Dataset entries
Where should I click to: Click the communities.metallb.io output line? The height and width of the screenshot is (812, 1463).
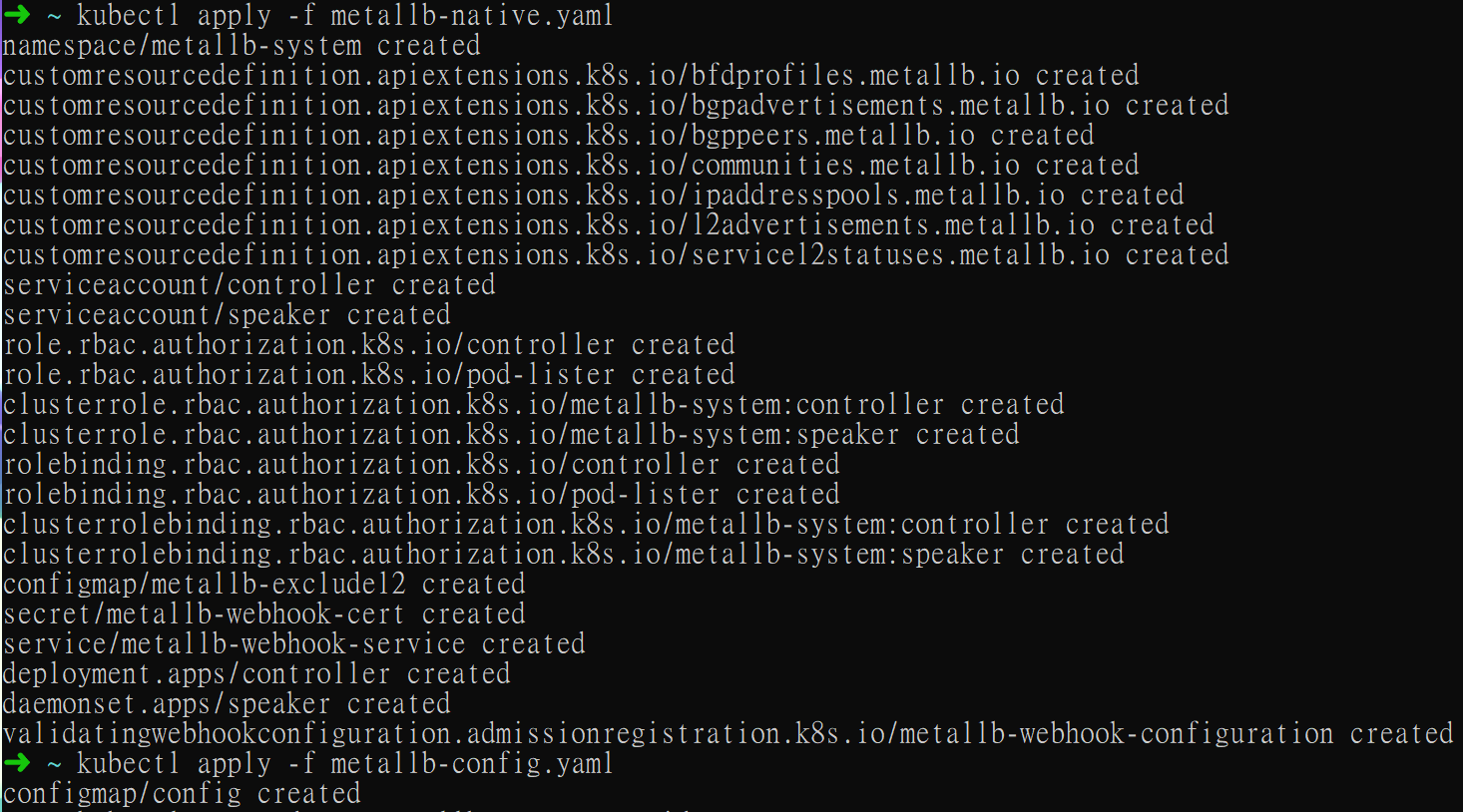(571, 165)
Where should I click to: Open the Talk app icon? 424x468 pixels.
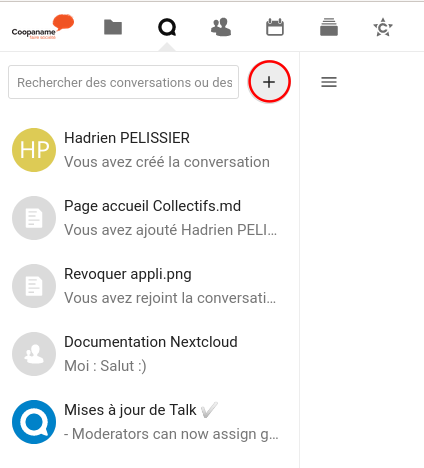pyautogui.click(x=167, y=27)
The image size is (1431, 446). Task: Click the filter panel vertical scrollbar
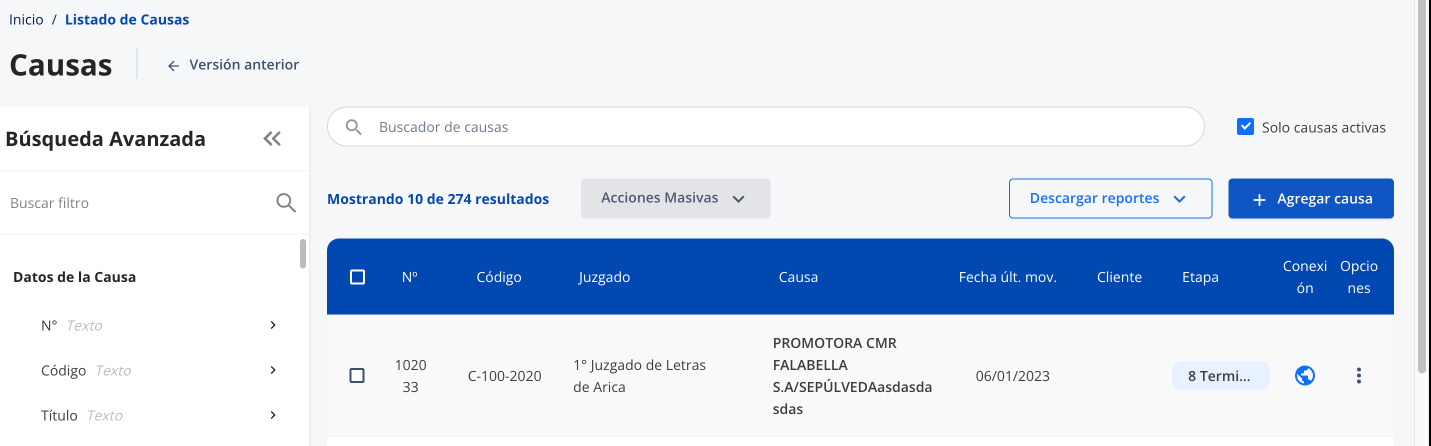[x=303, y=254]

**Requirement**
Quote every record above exactly, omitting any pictures they contain.

**The answer**
Where should I click to: Click the communities.metallb.io output line? The height and width of the screenshot is (812, 1463).
(571, 165)
Where should I click to: Open the Talk app icon? 424x468 pixels.
pyautogui.click(x=167, y=27)
The image size is (1431, 446). Task: Click the filter panel vertical scrollbar
[x=303, y=254]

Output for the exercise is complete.